Today I see big shifts happening in the ex-gay world and the church, so I believe my play will very soon lose its relevance and simply become historical. We have lots to celebrate, and I see this final run of Homo No Mo to be part of that celebration.

This post has 12 Comments

  1. Scott on August 2, 2007 at 3:50 pm Reply

    Congratulations on a wonderful run!

  2. ElliotManning on August 2, 2007 at 4:53 pm Reply

    I feel honored to have been able to see the show with my mom at UMASS when I did (thank you again for calling us about it when you did). “Homo No Mo” is a great show and will be missed, but you have initiated great change with it. Congratulations on a terrific show and a spectacular long run.

  3. Brian on August 2, 2007 at 5:20 pm Reply

    Congrats on a great run and you can beat I’ll be grabbing myself a copy of the DVD when it’s available!

  4. Joe G. on August 2, 2007 at 6:09 pm Reply

    will the DVD version be filmed in front of a live (as opposed to dead) audience???

    It was a good run, Peterson! Congrats!

  5. Noa Resare on August 2, 2007 at 6:28 pm Reply

    To me seeing the play was life changing. Bless you.

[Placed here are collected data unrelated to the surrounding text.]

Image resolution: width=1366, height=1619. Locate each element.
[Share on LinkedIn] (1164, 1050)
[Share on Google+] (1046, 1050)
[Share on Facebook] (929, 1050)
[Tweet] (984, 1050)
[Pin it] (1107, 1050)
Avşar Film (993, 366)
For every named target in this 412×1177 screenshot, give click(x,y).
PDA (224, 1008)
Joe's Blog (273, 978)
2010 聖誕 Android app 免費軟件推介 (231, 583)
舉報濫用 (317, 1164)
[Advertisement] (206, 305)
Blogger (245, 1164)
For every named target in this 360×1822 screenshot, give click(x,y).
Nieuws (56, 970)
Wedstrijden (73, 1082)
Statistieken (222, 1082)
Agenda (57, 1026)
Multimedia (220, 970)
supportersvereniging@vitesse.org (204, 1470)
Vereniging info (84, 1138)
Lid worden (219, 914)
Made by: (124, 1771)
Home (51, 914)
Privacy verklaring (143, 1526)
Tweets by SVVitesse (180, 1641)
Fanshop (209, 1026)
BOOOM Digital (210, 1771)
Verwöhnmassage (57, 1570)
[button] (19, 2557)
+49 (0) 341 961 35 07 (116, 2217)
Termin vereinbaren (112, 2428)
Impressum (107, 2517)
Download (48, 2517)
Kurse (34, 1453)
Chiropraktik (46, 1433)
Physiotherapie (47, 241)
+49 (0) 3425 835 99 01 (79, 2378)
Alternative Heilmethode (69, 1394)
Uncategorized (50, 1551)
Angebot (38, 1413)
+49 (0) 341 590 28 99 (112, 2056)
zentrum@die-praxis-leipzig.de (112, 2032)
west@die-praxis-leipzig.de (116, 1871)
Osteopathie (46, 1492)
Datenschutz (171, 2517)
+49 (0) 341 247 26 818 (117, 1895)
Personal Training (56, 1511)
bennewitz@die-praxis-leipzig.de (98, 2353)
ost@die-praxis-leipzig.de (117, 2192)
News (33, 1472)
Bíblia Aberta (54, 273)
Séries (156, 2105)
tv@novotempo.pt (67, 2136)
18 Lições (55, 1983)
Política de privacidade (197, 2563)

  6. Peterson Toscano on August 2, 2007 at 6:53 pm Reply

    joe, we are drafted a group of zombies, the living dead, to make up the audience. It will be in LA, so that should not be too hard to pull together.

    thanks!

  7. John on August 2, 2007 at 7:42 pm Reply

    Peterson,

    thank you for the marvelous performance. When I saw Homo No Mo at the bXg conference, I was in tears like those around me. And I was left thinking about it for quite some time. I discussed it with my parents (evangelical Christians who are trying their best to understand why I left ex-gay ministry and have chosen to date a man), and they expressed a lot of interest in it.

    Now that Homo No Mo’s days are numbered, I’m curious to know: are there any performances between now and February 2008 in or near Texas? That’s where my parents live… far, far away from Illinois, where I presently live.

    If not, I will eagerly await the release of the DVD!

    Thanks for pouring your heart and your story into such a powerful piece of drama.

    Bravo,

    John

  8. Ally on August 2, 2007 at 9:05 pm Reply

    Make that two votes for Texas. =)

    Peterson, many congratulations, and many thanks. You’ve made such a difference…

  9. alex resare on August 2, 2007 at 10:11 pm Reply

    Thanks for changing the world!

  10. PW on August 4, 2007 at 2:53 am Reply

    Make that three votes for Texas.

    And congratulations on a great run; I know that putting your heart and soul into that play took a great deal of courage. And I also know that you’ve reached a point where you know it is time to move on, to go ‘beyond ex-gay’. (How’s that for a shameless (but free) plug?) May you find the same depth of soul as you go on with your life’s work, whatever it might be and wherever it takes you. Think of it this way, your next step is to show us how to survive the ‘now what?’ phase of this journey. And believe me, I for one, can use all the inspiration I can get.

  11. Peterson Toscano on August 4, 2007 at 3:06 am Reply

    Texas, Texas, Texas, always clamoring for me, but never coming up with the goods. 🙂

    You see I would LOVE to come to Texas, I would adore it, BUT I need a gig to get me there. I need contacts at universities or churches or theaters, in other words I need YOU to help me make it happen and then we get to hang out. Win/Win.

    So Texas, what you gonna do about it? (tag, you are it!)

  12. Cat Chapin-Bishop on August 11, 2007 at 1:26 am Reply

    Thank goodness you’re going to bring out a DVD of the performance. I was just incredibly moved by the performance you gave last year at NEYM Sessions, and I have the sense, too, that it meant the world to the Young Friends to be able to share their Peterson with the rest of the gathering. (I got the impression that the love the YFs have for you may even go beyond Little Debbie snacks, heretical as that notion might seem…)

    Anyway, like all really good, really truthful theater, your performance was a really spiritually powerful one for me, and I thank you so much for putting so much heart and soul and–oh, yeah, crazy wild humor–into it for so long.

    Brightest blessings…and I’ll be looking out for your next project!